### EXERCISE TASK 1
Reproduce the blog post on Euro unification and German reunification word for word.

### PASSAGE TO READ
Monday, 10 August 2015

Euro Unification vs. German Reunification !!!

One of the points that caught my eye whilst reading "The Trouble with Europe" was that Roger Bootle mentioned that France decided to drop its objections to German Reunification in 1989/90 in exchange for agreement in progressing with the launch of the Euro currency.

I realise my knowledge of the detail is limited, but I was surprised to think that France could have any control over such an issue. So I decided to look briefly into the history of German Reunification.

I have been browsing here on Wiki, just as a means of quickly gaining an insight

What was interesting to see was that it was not just France who was concerned about German Reunification but also the UK aswell. Margaret Thatcher remained firmly against it to the end.

How could countries like France and Britain  have a say on these matters 40 years after the war.

Then I started reading about how, here

France, Britain, the US and Russia still had control over East Berlin, and there were implications for Nato and the defence of Western Europe through NATO that had to be considered.

Back to France; I am not sure I quite take what Roger Bootle said in his book as completely accurate on this point. The plans for the Euro were already well developed by that stage, and probably France just saw it as an opportunity to push forward sooner with the Euro than perhaps Germany wanted,  by agreeing to German Reunification. I can also well imagine that France might see the common currency as a means of constraining Germany within the European Project and so not grow bigger independently from Europe. German reunification caused concerns within other European countries that had to be assuaged.

### MATERIAL FOR THIS TASK
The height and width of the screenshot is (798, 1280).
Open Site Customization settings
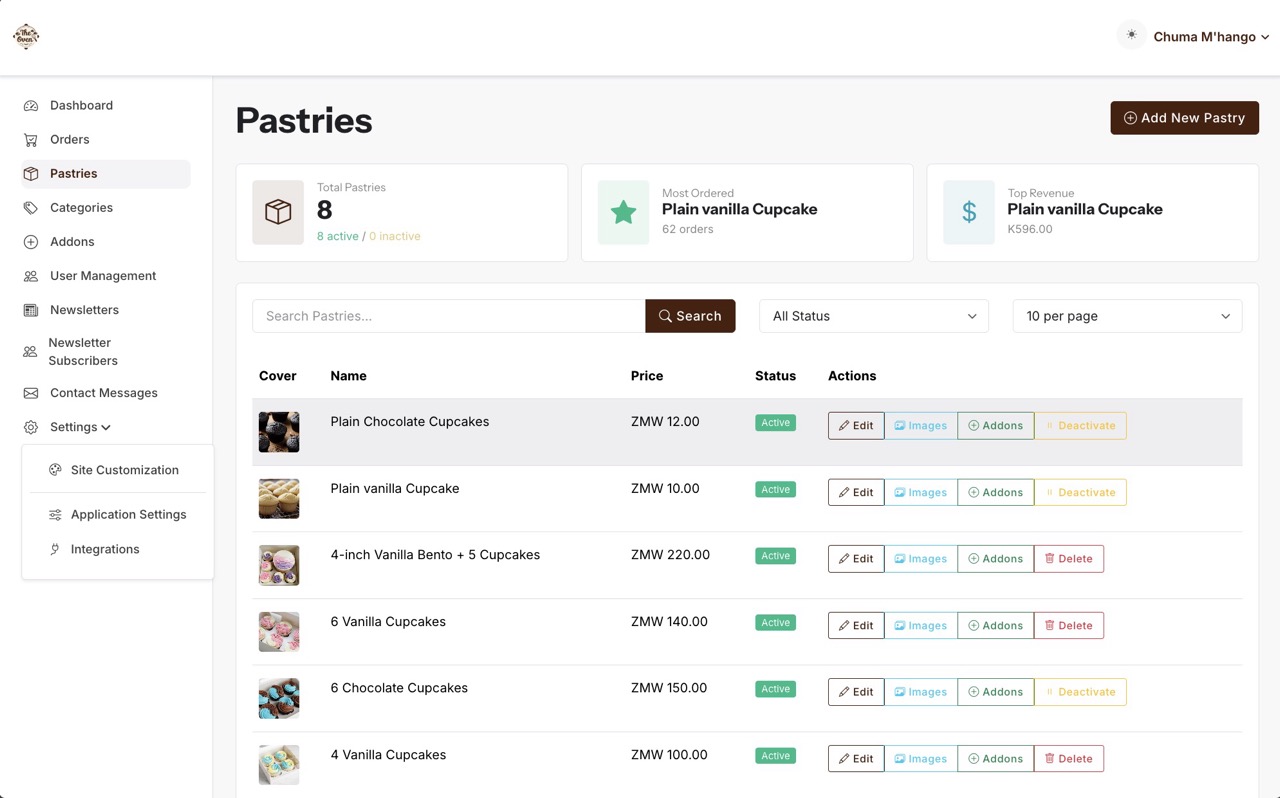tap(124, 470)
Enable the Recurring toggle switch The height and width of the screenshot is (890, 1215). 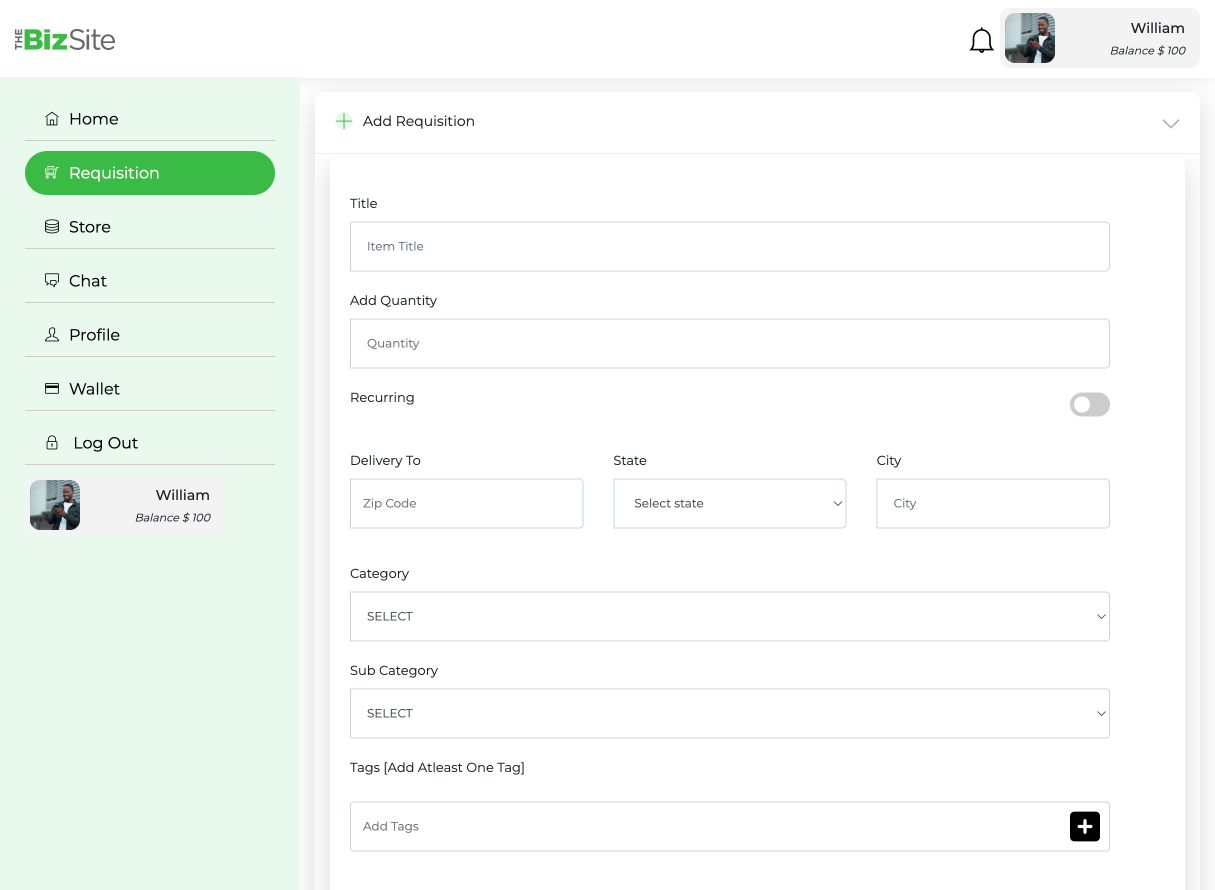click(1089, 404)
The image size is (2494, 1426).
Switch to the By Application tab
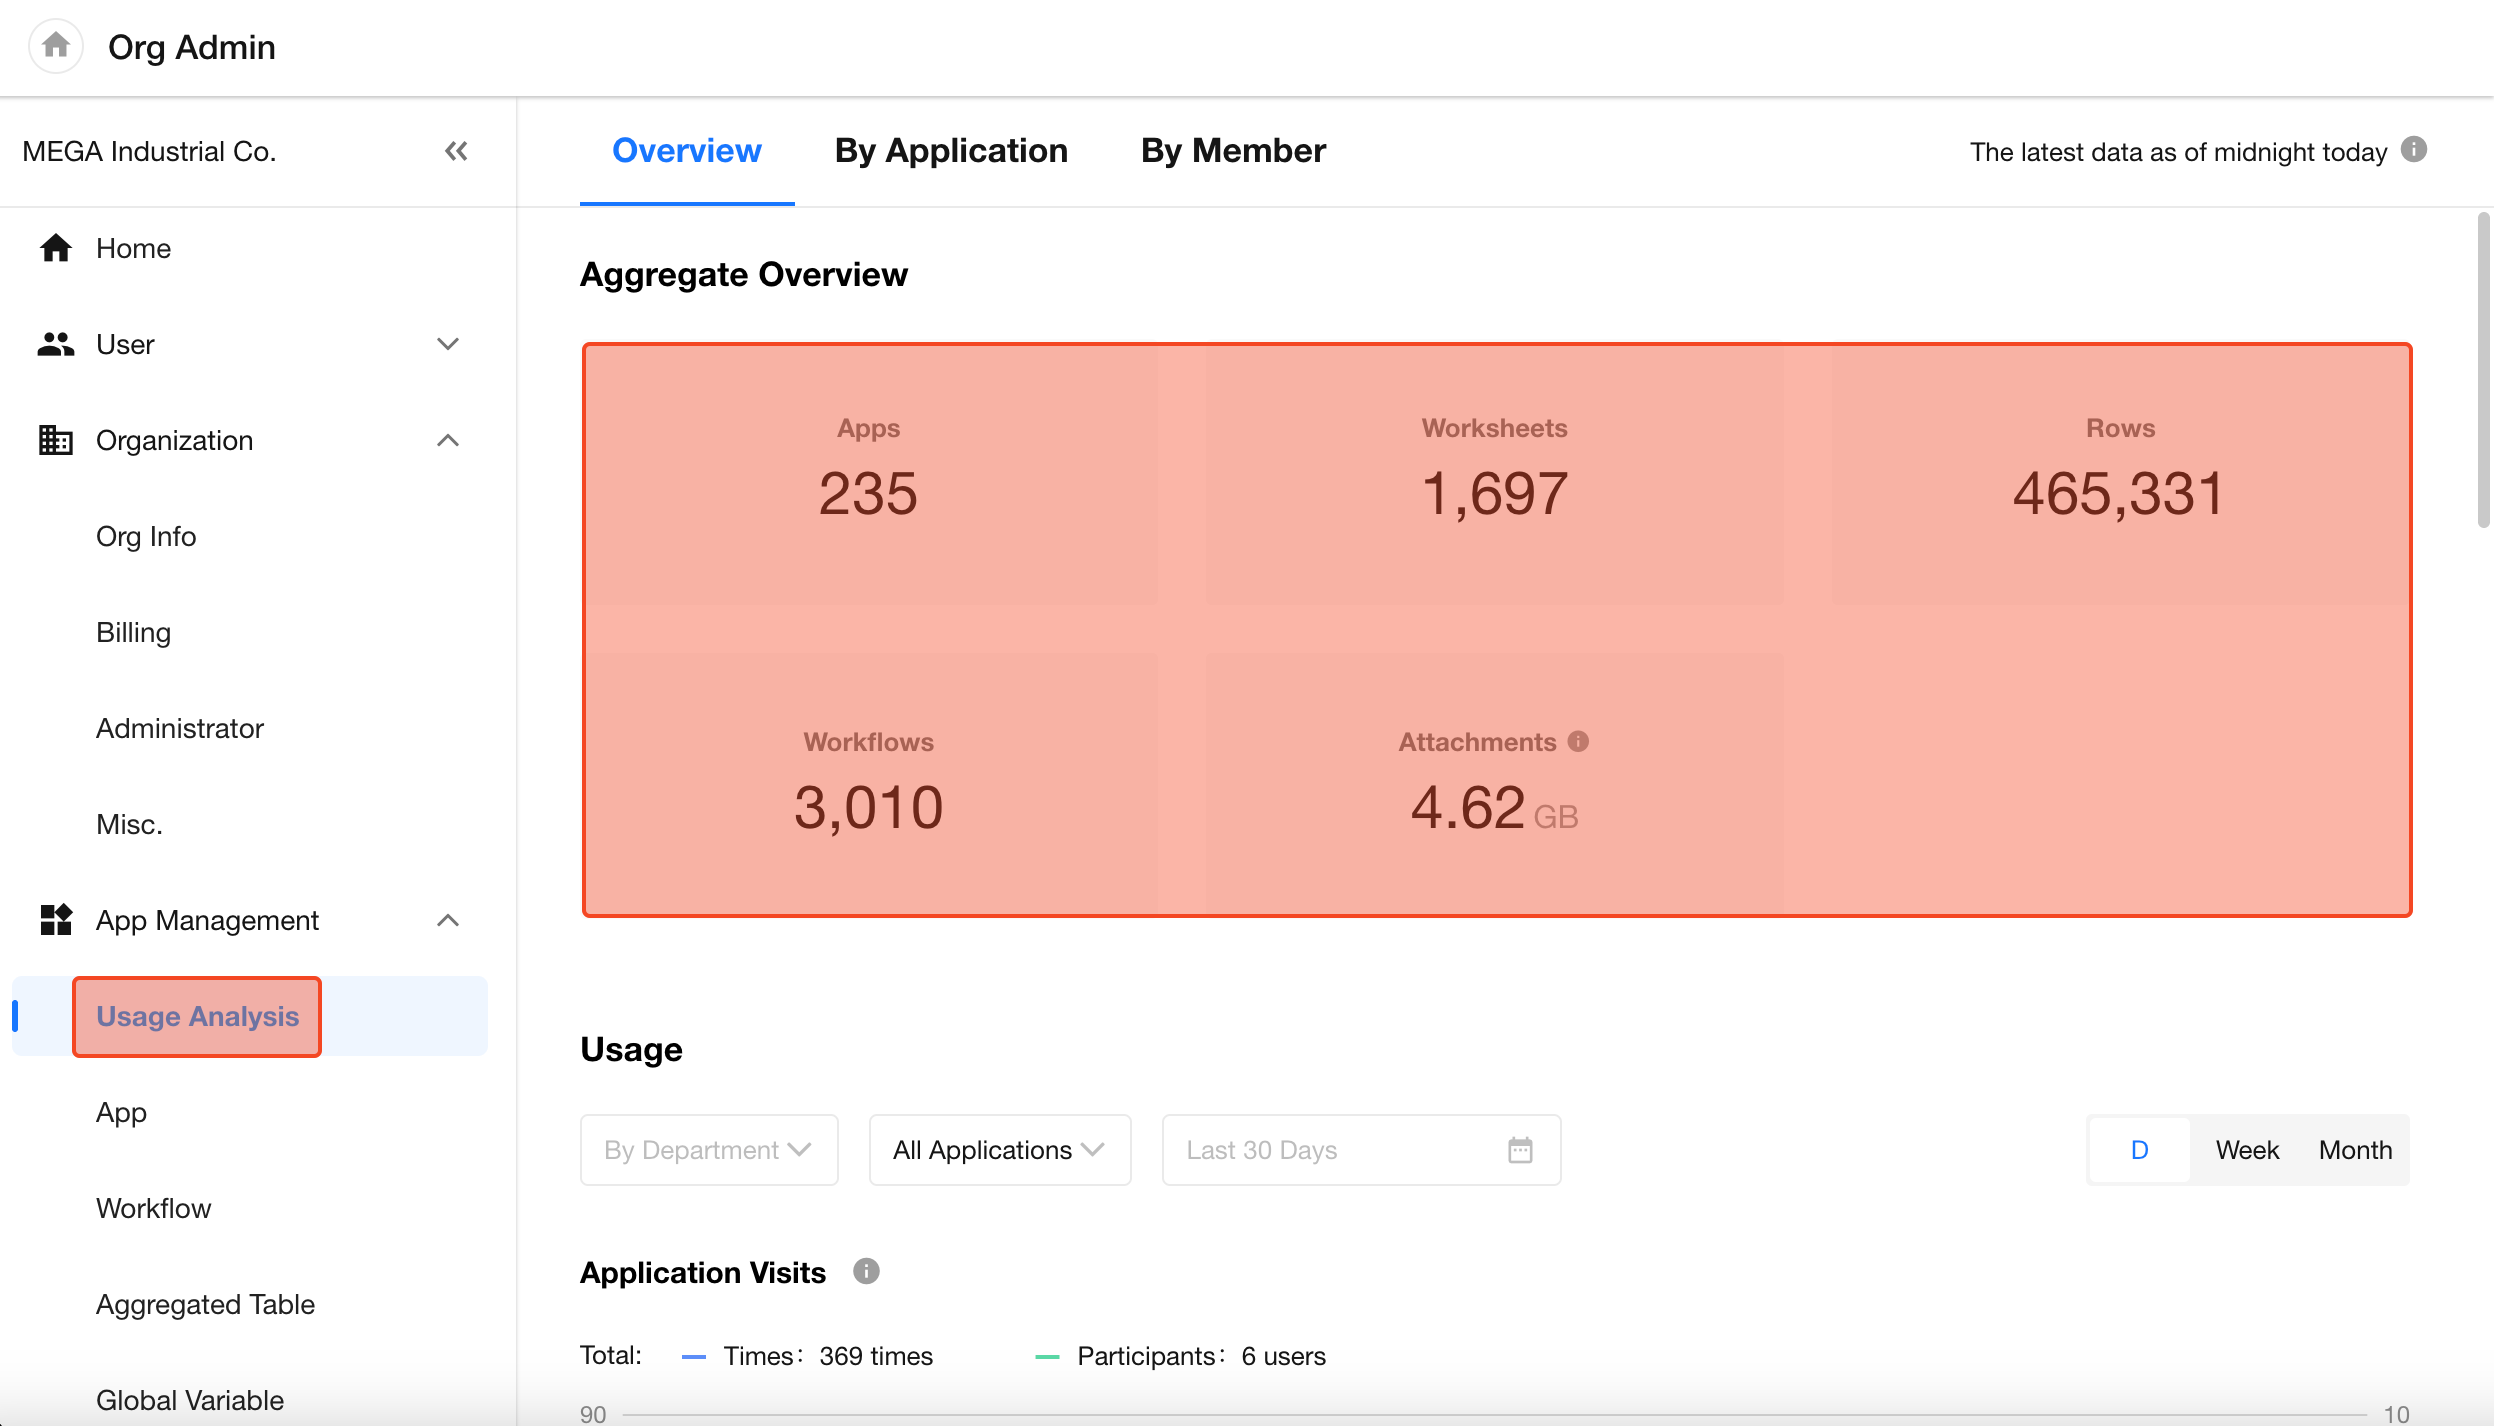[x=951, y=151]
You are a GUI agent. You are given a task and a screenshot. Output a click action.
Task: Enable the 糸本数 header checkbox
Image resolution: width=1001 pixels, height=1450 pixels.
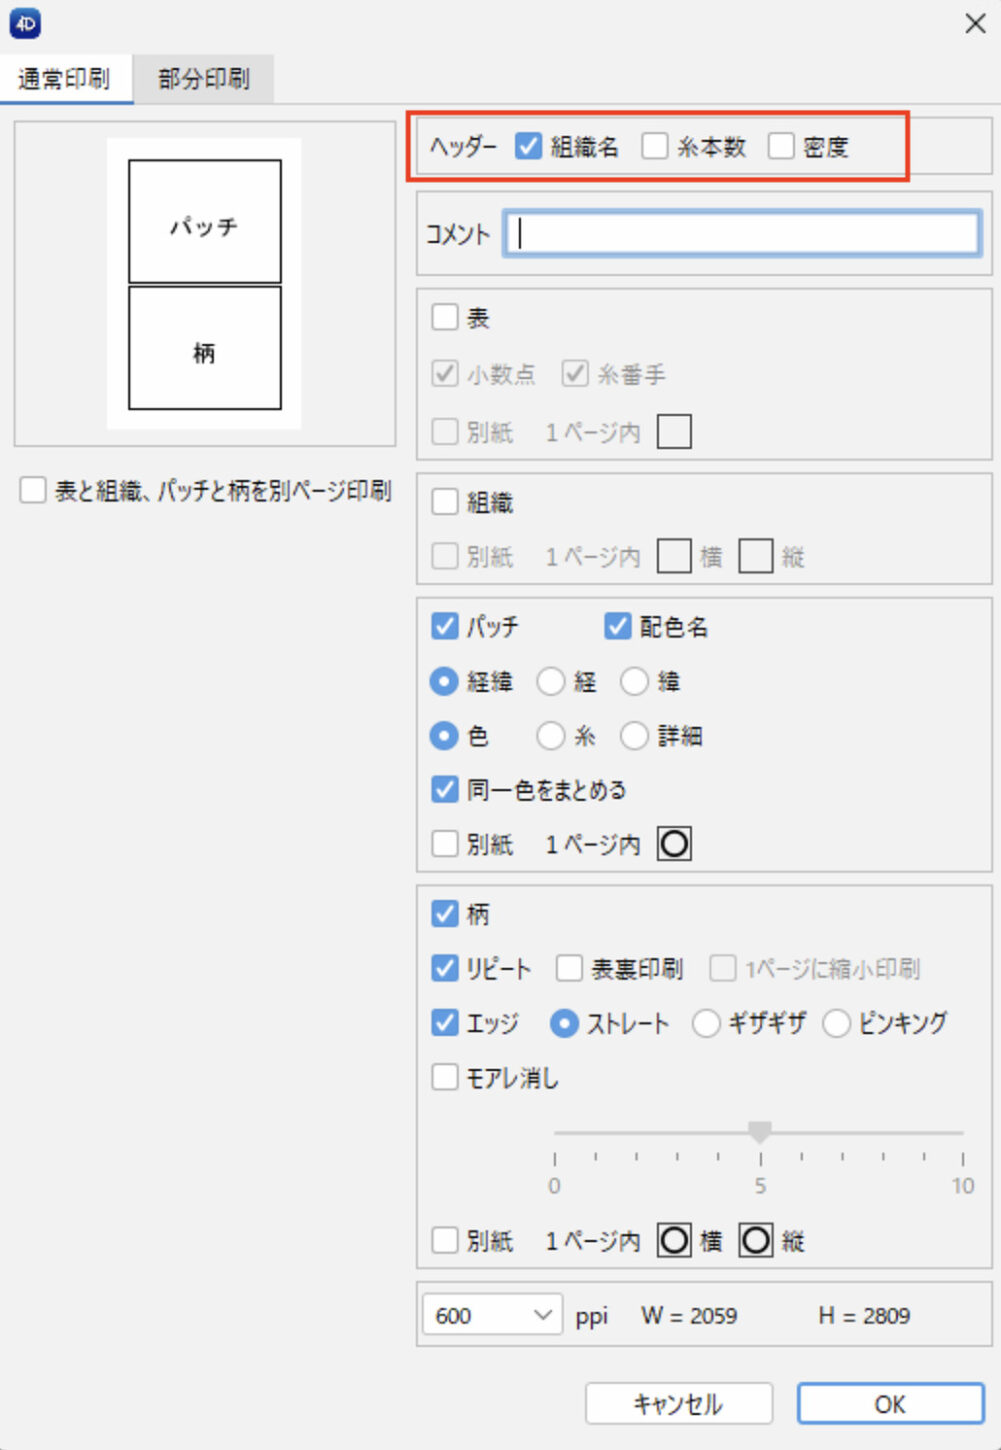pyautogui.click(x=655, y=147)
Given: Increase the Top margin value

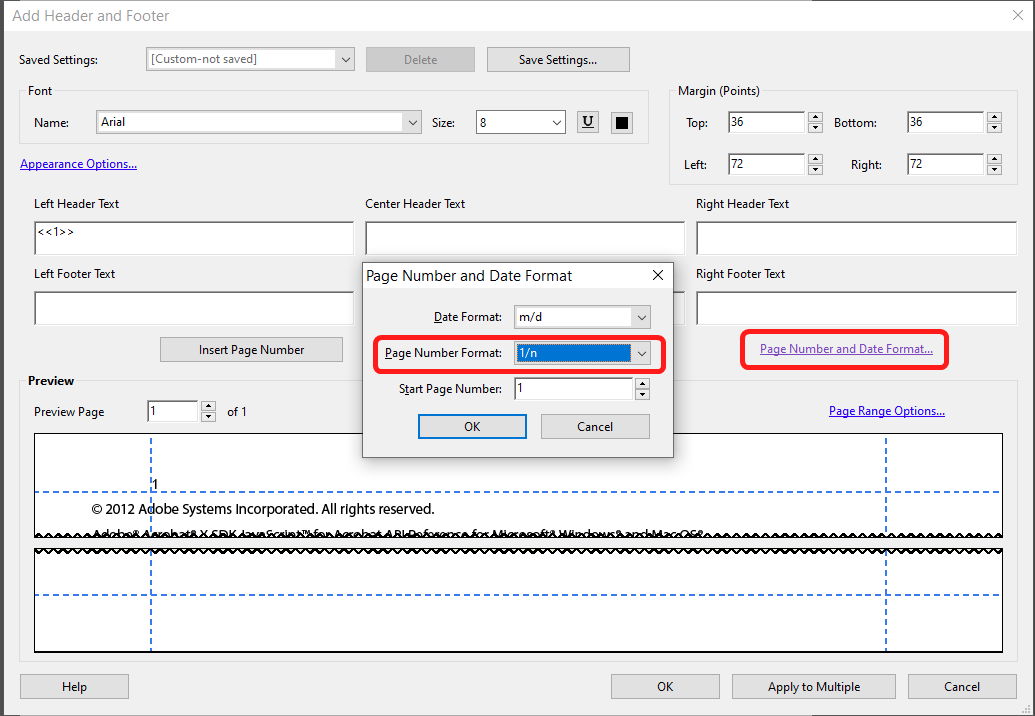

### EXERCISE TASK 2
Copy the lines of the entries exactly, starting at the line that contains "The image size is (2494, 1426)." and ending at the line that contains "[x=951, y=151]", and leave out the pictures.

### RESPONSE 1
Monday, 10 August 2015

Euro Unification vs. German Reunification !!!

One of the points that caught my eye whilst reading "The Trouble with Europe" was that Roger Bootle mentioned that France decided to drop its objections to German Reunification in 1989/90 in exchange for agreement in progressing with the launch of the Euro currency.

I realise my knowledge of the detail is limited, but I was surprised to think that France could have any control over such an issue. So I decided to look briefly into the history of German Reunification.

I have been browsing here on Wiki, just as a means of quickly gaining an insight

What was interesting to see was that it was not just France who was concerned about German Reunification but also the UK aswell. Margaret Thatcher remained firmly against it to the end.

How could countries like France and Britain  have a say on these matters 40 years after the war.

Then I started reading about how, here

France, Britain, the US and Russia still had control over East Berlin, and there were implications for Nato and the defence of Western Europe through NATO that had to be considered.

Back to France; I am not sure I quite take what Roger Bootle said in his book as completely accurate on this point. The plans for the Euro were already well developed by that stage, and probably France just saw it as an opportunity to push forward sooner with the Euro than perhaps Germany wanted,  by agreeing to German Reunification. I can also well imagine that France might see the common currency as a means of constraining Germany within the European Project and so not grow bigger independently from Europe. German reunification caused concerns within other European countries that had to be assuaged.

### RESPONSE 2
The image size is (2494, 1426).
Switch to the By Application tab
[x=951, y=151]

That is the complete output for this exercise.